By examining a number of what might be called foundational readings in early modern liberalism, we will consider how different conceptions of virtue entered the print and cultural marketplace in British North America during the eighteenth century. To grasp some initial points about early modern liberalism and its impact upon culture, we'll examine writings by Milton, Locke, and some of the central theorists of what has come to be called the commonwealth tradition. We collaborate to cover readings central to the question of “liberalism” in the early modern era in Britain, including primary writings by Mandeville, Hobbes, Milton, Locke, Hume, Burke, Shaftesbury, and Smith. We'll move from examining the social, cultural, and economic theory of the era to its implementation in the non-fiction and fiction of Defoe, Richardson, and Fielding. We'll then shift to examining writings from British North America, where liberal ideologies (and the critique of liberal ideologies) took different shape in the writings of some key colonial American theorists of liberalism and the virtuous citizenry. For the second half of the semester, we'll look at how writers found a reading market in eighteenth-century British North America by focusing on the various meanings of virtue in circulation in fiction and non-fiction. Here, we'll examine writings by Franklin, W.H. Brown, Foster, C.B. Brown. For students interested in poetry, presumed in the era to be “the highest form of art,” alternative readings in Pope, Swift, Grainger, Wheatley, Stockton, and Barlow will be recommended. In addition to high-quality class participation, assignments include a team analysis and report on a theorist of economy, print culture, and society (the first seven writers mentioned above), and a seminar paper created in two versions, a draft presented to class, and a final version prepared as a scholarly analysis in the field. By way of introducing students to scholarly writing in the field, we'll examine some of the seminar papers from former 554 students (most of whom did not specialize in this field) that have been published in several different places.

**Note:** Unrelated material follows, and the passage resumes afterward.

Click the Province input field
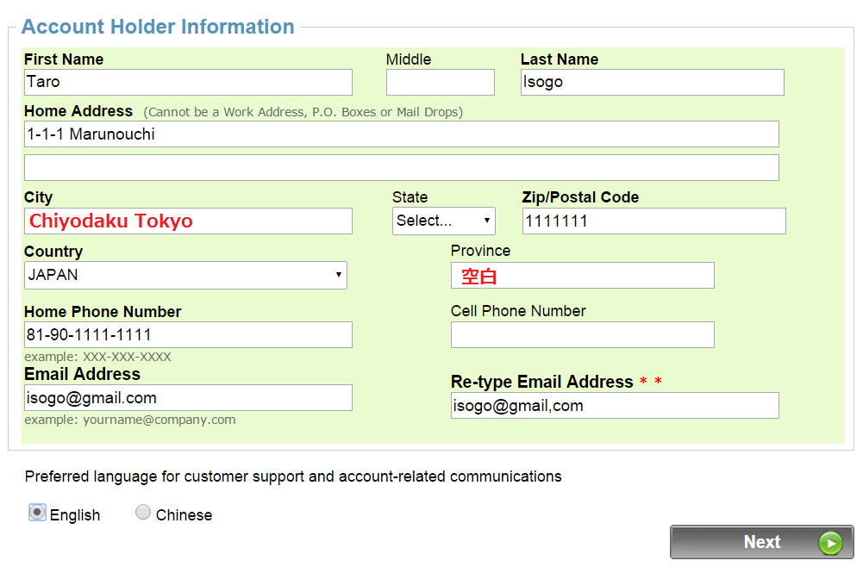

English 602: Supervised Experience in College Teaching
“Teaching Literature to Undergraduates”
English 602 for teachers of literature is designed to assist teachers of literature and culture primarily in the English and Comparative Literature Departments. Developed to enhance teaching confidence and teaching quality, the course includes components related to: developing appropriate personal teaching goals and strategies; creating syllabi; creating assignments; assessing student performance in class and in written work; using technological support in the classroom; and developing and writing one's own philosophy of teaching. Concerns of the course are both pragmatic and philosophical, and they encompass additional professional issues (the job hunt, academic advising, etc.) as these might arise from student interest and expertise.